Technical/Development

NIA works exclusively with Chembiotech Laboratories (CL) for all its R&D and QA analysis requirements.

R&D Resources & Capabilities
Chemistry
Biochemistry
Physical Properties

Chembiotech Laboratories (CL) utilise a variety of analytical techniques for both routine analysis and more advanced R&D projects for clients, particularly in areas of new product development, product quality control (QC), and product property modification and troubleshooting. Regularly employed techniques include:

  • High Performance Liquid Chromatography (HPLC)
  • High Performance Size Exclusion Chromatography (HP-SEC)
  • Rheological analysis (creep, flow & oscillation measurements)
  • Texture analysis (adhesion, extrusion, penetration tests)
  • Fourier Transform-InfraRed (FT-IR) spectroscopy
  • Ultraviolet/visible (UV/vis) spectrophotometry

CL also has regular access to a number of other high-power techniques, including Gas Chromatography (GC), Mass Spectrometry (MS), GC-MS, Nuclear Magnetic Resonance (NMR) spectroscopy, Scanning Electron Microscopy (SEM), Energy Dispersive X-ray Analysis (EDXA), etc.

CL also has a computer-controlled Fibre Rig for the wet-spinning of polysaccharide-based fibres.

Listed below are some examples of the types of analyses performed by CL using such equipment/techniques:

  • High Performance Liquid Chromatography (HPLC)
  • CL primarily utilises a type of HPLC called High Performance Anion Exchange Chromatography (HP-AEC) for the identification and quantification of carbohydrates (mono- and oligo-saccharides) and amino acids. These can be free or monomeric components of larger biological macromolecules (such as polysaccharides and proteins) that are liberated on hydrolysis. Detection can be accomplished by a number of techniques, which include pulsed amperometric detection (PAD) and photodiode array detection.
  • CL utilises Dionex equipment and CarboPac columns for such analyses.
  • High Performance Size Exclusion Chromatography (HP-SEC)
  • HP-SEC is utilised by CL for the analysis of polymers in aqueous solution (mainly polysaccharides and proteins). Detection is performed using a differential refractive index (DRI) detector.

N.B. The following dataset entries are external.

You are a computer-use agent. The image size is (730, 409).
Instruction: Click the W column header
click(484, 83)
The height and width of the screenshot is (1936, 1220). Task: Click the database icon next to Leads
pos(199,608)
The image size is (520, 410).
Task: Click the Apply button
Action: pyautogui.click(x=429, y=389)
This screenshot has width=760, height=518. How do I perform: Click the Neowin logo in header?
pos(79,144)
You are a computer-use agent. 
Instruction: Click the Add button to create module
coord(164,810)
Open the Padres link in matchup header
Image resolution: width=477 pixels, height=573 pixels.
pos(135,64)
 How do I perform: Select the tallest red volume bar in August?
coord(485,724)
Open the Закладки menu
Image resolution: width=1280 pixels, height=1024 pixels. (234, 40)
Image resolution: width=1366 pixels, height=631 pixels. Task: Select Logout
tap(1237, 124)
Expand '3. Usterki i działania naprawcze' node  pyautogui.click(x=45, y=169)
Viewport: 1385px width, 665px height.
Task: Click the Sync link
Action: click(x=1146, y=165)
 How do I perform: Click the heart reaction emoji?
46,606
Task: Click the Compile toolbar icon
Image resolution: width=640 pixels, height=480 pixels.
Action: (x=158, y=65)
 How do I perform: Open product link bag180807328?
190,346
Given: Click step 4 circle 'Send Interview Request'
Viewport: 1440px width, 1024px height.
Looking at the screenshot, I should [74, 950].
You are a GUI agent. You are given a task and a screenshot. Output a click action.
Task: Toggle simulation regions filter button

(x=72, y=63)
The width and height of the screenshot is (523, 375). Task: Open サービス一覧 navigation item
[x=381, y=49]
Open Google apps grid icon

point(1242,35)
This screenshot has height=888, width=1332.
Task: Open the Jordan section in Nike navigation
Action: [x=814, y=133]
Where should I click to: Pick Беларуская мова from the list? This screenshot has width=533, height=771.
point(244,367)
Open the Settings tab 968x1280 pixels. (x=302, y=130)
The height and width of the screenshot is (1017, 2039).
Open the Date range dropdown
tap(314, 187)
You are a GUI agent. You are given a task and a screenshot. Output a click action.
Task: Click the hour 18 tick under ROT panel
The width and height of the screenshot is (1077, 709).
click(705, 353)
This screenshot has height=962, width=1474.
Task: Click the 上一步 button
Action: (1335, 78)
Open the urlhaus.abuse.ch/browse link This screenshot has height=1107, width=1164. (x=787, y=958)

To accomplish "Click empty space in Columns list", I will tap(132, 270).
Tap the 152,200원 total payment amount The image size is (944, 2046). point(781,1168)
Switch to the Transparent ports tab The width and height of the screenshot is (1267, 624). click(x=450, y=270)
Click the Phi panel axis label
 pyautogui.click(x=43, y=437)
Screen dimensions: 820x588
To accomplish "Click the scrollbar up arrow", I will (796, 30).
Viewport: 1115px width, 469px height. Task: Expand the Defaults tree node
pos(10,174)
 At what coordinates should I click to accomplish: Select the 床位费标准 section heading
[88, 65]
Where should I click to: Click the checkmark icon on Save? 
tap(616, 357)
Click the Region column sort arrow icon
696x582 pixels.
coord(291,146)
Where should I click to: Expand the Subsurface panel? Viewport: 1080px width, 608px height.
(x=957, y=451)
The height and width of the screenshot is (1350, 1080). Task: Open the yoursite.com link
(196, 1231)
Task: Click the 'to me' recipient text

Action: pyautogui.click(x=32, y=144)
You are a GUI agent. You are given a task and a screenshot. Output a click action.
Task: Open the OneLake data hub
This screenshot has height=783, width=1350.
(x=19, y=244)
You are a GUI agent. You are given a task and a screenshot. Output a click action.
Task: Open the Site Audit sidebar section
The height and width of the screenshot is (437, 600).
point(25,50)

Rheological analysis (creep, flow & oscillation measurements)

CL use a combination of flow, creep and oscillation measurements to determine and compare/contrast the viscoelastic characteristics of raw/modified biomaterials and products.

Flow tests are routinely performed in order to ascertain differences in zero shear viscosity and shear thinning, which can be related to molecular weight and molecular weight distribution. Such techniques can provide a lot of information with respect to the physical properties of gel materials, such as comparing the gelatinisation profiles of starches of different botanical origin. CL utilise a TA Instruments controlled stress rheometer equipped with a variety of different size cone and flat plate geometries.

Texture analysis (adhesion, extrusion, penetration tests)

Texture analysis is utilised by CL for the comparative, quantifiable and reproducible assessment of a number of different material/product properties. CL utilises a Stable Micro Systems Texture Analyser, which is effectively a calibrated force probe that measures the force required to perform various activities. This is a very versatile instrument when equipped with a number of probes and attachments for testing specific parameters or types of materials. For example the hardness index of a wide range of materials can be determined by penetration test using conical and finger probes. hesion rig), Also the extrusion properties of viscous raw material solutions and products using forward and backward extrusion attachments.

Fourier Transform-InfraRed (FT-IR) spectroscopy

Elucidation of chemical functionality is routinely performed on a wide range of materials (both natural and synthetic) by FT-IR spectroscopic analysis. CL utilises a Nicolet FT-IR spectrometer equipped with an Attenuated Total Reflectance (ATR) sampling accessory, which permits direct analysis of solid and liquid samples. CL specifically utilise FT-IR spectroscopic analysis for carbohydrate derivative characterisation, were spectra peak height and peak area measurements can be used to facilitate degree of substitution (DS) determination for selected chemical functionalities.

Ultraviolet/visible (UV/vis) spectrophotometry

CL regularly employ the use of colorimetric/ spectrophotometric assays for the determination of specific classes of material and colour measurement.